Тени над Латорицей
Шрифт:
Таня растерялась и крикнула в ответ первое, что пришло ей в голову, не ощущая бессмыслицы своих слов:
— Я в триста седьмой…
Сверху, наверно с четвертого этажа, — она не видела, потому что боялась шевельнуться, — донесся чей-то смех. От обиды и напряжения кровь ударила ей в лицо.
Из окна, за раму которого она держалась, высунулось перепуганное — белое даже в сумерках — лицо Виталия.
— Давай сюда! — прошипел он.
— Не могу…
— Воровка! — продолжал кричать снизу старик.
— Я не воровка! — не
Виталий оторвал ее одеревеневшую руку от рамы и буквально втащил девушку в свой номер, в дверь которого уже тарабанили дежурный администратор и коридорная.
…Минут через десять внизу, в холле, совсем юный милиционер расспрашивал свидетелей. Молоденькая коридорная плакала: она недавно здесь работает, и вот сразу такая неприятность.
— Я ведь сказала ей, что нужно уйти из гостиницы, что уже поздно. И она ушла. Откуда я могла знать, что она вернется через окно…
Виталий стоял взъерошенный, растерянный, с умоляющим лицом.
— Я не хотел… Я не думал, что она это сделает… Собственно, у меня завтра концерт. Я здесь на гастролях с Москонцертом… Я, честное слово, не знал… Очень прошу, не сообщайте дирекции!
— Вы давно знакомы? — спросил Виталия милиционер.
Таня, уже опомнившись, предупредила ответ:
— Это мой друг детства. Мы здесь случайно встретились. Мы хотели посидеть вечером, заказали ужин в номер… Разве нельзя?! Вдруг мне приказали выйти. Мне — приказали, понимаете? Я не привыкла, чтоб меня выгоняли. Я просто из принципа хотела вернуться! — Девушка торопилась, захлебываясь слезами, накручивая на палец измятый, испачканный тушью от ресниц платочек. — Из принципа!.. Через час я все равно ушла бы отсюда…

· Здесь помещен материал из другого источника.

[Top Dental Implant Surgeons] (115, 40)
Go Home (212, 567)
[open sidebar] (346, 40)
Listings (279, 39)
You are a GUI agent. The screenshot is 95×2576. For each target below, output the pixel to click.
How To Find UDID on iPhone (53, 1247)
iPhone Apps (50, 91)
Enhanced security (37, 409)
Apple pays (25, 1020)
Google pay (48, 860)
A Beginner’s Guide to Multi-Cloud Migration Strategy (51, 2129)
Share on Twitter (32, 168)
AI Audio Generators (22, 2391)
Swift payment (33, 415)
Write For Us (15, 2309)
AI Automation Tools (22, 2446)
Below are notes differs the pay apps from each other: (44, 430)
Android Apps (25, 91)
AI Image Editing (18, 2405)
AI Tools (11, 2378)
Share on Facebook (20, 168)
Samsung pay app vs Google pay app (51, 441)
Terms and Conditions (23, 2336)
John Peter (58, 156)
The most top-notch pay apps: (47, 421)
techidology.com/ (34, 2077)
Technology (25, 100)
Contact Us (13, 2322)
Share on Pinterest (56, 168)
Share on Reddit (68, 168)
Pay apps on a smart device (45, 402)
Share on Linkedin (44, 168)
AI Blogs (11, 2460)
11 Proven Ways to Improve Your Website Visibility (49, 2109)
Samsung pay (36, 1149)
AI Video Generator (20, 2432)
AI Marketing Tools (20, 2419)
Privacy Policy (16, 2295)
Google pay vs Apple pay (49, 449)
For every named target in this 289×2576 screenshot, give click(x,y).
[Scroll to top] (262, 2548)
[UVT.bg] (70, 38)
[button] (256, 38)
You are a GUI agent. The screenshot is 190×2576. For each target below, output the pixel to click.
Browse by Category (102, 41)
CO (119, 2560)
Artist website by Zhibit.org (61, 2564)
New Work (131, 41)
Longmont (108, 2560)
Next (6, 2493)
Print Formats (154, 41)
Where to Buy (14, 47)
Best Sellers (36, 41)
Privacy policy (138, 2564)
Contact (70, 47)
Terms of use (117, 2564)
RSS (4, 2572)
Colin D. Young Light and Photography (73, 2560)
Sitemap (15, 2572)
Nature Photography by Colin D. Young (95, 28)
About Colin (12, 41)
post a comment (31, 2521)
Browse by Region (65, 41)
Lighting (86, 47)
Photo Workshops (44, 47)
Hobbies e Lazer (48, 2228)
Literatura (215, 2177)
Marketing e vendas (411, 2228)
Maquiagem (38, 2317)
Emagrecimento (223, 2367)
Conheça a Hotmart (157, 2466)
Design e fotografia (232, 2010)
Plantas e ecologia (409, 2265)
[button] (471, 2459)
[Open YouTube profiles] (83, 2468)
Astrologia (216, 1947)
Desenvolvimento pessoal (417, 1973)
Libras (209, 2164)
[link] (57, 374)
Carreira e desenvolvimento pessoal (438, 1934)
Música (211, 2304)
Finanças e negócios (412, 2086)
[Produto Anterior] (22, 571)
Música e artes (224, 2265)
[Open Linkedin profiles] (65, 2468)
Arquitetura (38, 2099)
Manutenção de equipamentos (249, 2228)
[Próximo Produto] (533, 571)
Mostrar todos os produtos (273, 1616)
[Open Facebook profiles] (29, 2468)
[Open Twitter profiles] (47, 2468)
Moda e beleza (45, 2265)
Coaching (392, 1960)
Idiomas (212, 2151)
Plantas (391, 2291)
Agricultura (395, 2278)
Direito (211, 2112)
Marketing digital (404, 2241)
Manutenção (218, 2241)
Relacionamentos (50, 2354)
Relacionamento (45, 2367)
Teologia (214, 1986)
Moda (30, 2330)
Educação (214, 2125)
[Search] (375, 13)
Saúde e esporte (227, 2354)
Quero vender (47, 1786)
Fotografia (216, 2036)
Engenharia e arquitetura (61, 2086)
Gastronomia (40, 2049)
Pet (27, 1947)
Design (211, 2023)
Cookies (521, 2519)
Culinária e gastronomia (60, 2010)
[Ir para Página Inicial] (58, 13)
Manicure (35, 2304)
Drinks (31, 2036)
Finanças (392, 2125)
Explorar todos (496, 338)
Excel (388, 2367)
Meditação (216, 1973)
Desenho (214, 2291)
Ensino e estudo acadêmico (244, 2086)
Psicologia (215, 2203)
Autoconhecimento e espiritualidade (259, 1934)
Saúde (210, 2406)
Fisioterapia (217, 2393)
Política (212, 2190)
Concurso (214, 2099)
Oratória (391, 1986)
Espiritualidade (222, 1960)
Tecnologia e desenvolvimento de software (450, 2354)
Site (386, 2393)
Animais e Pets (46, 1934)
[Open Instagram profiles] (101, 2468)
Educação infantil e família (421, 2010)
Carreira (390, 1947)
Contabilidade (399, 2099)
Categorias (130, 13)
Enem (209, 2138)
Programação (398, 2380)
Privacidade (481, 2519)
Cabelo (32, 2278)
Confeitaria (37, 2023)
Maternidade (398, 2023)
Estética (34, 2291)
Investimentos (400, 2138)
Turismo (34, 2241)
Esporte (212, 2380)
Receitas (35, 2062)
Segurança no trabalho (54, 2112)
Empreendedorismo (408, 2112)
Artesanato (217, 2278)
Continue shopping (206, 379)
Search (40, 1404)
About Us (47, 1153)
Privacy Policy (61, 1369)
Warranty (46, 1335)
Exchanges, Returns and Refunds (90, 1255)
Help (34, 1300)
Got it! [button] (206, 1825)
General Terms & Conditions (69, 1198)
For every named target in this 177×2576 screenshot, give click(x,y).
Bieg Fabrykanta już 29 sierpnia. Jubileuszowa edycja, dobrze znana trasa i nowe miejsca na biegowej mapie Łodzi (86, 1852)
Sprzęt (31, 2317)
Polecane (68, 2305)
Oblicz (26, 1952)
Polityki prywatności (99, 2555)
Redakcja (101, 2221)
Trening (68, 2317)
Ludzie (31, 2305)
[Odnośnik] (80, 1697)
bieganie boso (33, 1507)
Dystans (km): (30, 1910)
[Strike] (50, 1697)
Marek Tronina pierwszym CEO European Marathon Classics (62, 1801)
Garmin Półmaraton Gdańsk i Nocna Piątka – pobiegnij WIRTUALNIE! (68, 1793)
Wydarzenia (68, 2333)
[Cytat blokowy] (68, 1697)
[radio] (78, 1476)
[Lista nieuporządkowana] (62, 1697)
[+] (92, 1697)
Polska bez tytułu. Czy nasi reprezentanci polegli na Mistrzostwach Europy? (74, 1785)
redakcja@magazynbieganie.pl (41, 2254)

Прическа у нее вконец растрепалась, плечи были напряженно подняты, она не знала, что еще добавить, чтобы ее поняли, чтобы ей поверили и чтобы поскорее окончился весь этот кошмар.
В холле толпились любопытные. Старик, первым заметивший Таню на стене и очень этим гордившийся, громко возмущался:
— Вот она, молодежь, по окнам лазит! Видали мы таких! Ишь какая — гастролерша!..
Милиционер проверил Танин паспорт.
— Почему вы сейчас в Ужгороде, если прописаны в Киеве, Красовская? Что здесь делаете? — спросил он девушку.
— Я проездом…
— Я же говорил — гастролерша! — хмыкнул старик. — От таких все беды и несчастья! Не верю я ей. И вы не верьте, товарищ милиционер! Видите, какая расфуфыренная да размалеванная! А как нагло смотрит — на все ей начхать! Нахалка!
— А вы не оскорбляйте! — возмутилась Таня. — Никто вам не давал права меня оскорблять!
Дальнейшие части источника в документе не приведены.